--- Extracted records ---

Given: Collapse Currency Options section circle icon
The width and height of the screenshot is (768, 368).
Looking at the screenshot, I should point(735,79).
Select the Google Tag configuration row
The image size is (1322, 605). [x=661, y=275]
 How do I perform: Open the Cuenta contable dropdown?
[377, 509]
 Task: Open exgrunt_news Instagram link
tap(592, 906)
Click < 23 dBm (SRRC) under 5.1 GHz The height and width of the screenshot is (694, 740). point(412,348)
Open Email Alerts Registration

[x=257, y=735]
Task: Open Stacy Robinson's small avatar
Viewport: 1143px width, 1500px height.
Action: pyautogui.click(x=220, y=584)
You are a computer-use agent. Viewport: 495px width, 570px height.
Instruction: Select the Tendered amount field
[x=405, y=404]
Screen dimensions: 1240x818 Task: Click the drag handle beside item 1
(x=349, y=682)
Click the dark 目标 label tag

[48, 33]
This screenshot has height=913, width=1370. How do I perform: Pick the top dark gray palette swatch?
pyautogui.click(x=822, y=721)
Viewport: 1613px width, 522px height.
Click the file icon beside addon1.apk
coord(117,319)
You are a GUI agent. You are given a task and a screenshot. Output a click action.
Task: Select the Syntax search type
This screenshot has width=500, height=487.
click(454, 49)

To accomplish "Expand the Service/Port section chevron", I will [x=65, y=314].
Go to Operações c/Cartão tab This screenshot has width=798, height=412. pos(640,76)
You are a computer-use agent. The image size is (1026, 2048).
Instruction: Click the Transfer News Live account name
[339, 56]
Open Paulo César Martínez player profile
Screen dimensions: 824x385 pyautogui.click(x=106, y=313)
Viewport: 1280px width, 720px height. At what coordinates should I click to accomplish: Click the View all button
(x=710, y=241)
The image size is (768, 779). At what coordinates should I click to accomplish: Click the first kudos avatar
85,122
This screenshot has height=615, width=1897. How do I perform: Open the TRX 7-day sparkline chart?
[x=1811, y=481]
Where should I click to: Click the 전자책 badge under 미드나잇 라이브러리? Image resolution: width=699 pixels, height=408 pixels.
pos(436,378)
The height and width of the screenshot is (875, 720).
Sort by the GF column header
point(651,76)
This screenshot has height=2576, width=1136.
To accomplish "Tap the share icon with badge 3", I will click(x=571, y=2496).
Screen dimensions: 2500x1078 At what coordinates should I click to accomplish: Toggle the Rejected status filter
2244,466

--- TASK PROMPT ---
Exactly as written, give the records again.

--- RESPONSE TO THE EXERCISE ---
Given: Collapse Currency Options section circle icon
The width and height of the screenshot is (768, 368).
Looking at the screenshot, I should point(735,79).
Select the Google Tag configuration row
The image size is (1322, 605). [x=661, y=275]
 How do I perform: Open the Cuenta contable dropdown?
[377, 509]
 Task: Open exgrunt_news Instagram link
tap(592, 906)
Click < 23 dBm (SRRC) under 5.1 GHz The height and width of the screenshot is (694, 740). point(412,348)
Open Email Alerts Registration

[x=257, y=735]
Task: Open Stacy Robinson's small avatar
Viewport: 1143px width, 1500px height.
Action: pyautogui.click(x=220, y=584)
You are a computer-use agent. Viewport: 495px width, 570px height.
Instruction: Select the Tendered amount field
[x=405, y=404]
Screen dimensions: 1240x818 Task: Click the drag handle beside item 1
(x=349, y=682)
Click the dark 目标 label tag

[48, 33]
This screenshot has height=913, width=1370. How do I perform: Pick the top dark gray palette swatch?
pyautogui.click(x=822, y=721)
Viewport: 1613px width, 522px height.
Click the file icon beside addon1.apk
coord(117,319)
You are a GUI agent. You are given a task and a screenshot. Output a click action.
Task: Select the Syntax search type
This screenshot has width=500, height=487.
click(454, 49)

To accomplish "Expand the Service/Port section chevron", I will [x=65, y=314].
Go to Operações c/Cartão tab This screenshot has width=798, height=412. pos(640,76)
You are a computer-use agent. The image size is (1026, 2048).
Instruction: Click the Transfer News Live account name
[339, 56]
Open Paulo César Martínez player profile
Screen dimensions: 824x385 pyautogui.click(x=106, y=313)
Viewport: 1280px width, 720px height. At what coordinates should I click to accomplish: Click the View all button
(x=710, y=241)
The image size is (768, 779). At what coordinates should I click to accomplish: Click the first kudos avatar
85,122
This screenshot has height=615, width=1897. How do I perform: Open the TRX 7-day sparkline chart?
[x=1811, y=481]
Where should I click to: Click the 전자책 badge under 미드나잇 라이브러리? Image resolution: width=699 pixels, height=408 pixels.
pos(436,378)
The height and width of the screenshot is (875, 720).
Sort by the GF column header
point(651,76)
This screenshot has height=2576, width=1136.
To accomplish "Tap the share icon with badge 3", I will click(x=571, y=2496).
Screen dimensions: 2500x1078 At what coordinates should I click to accomplish: Toggle the Rejected status filter
2244,466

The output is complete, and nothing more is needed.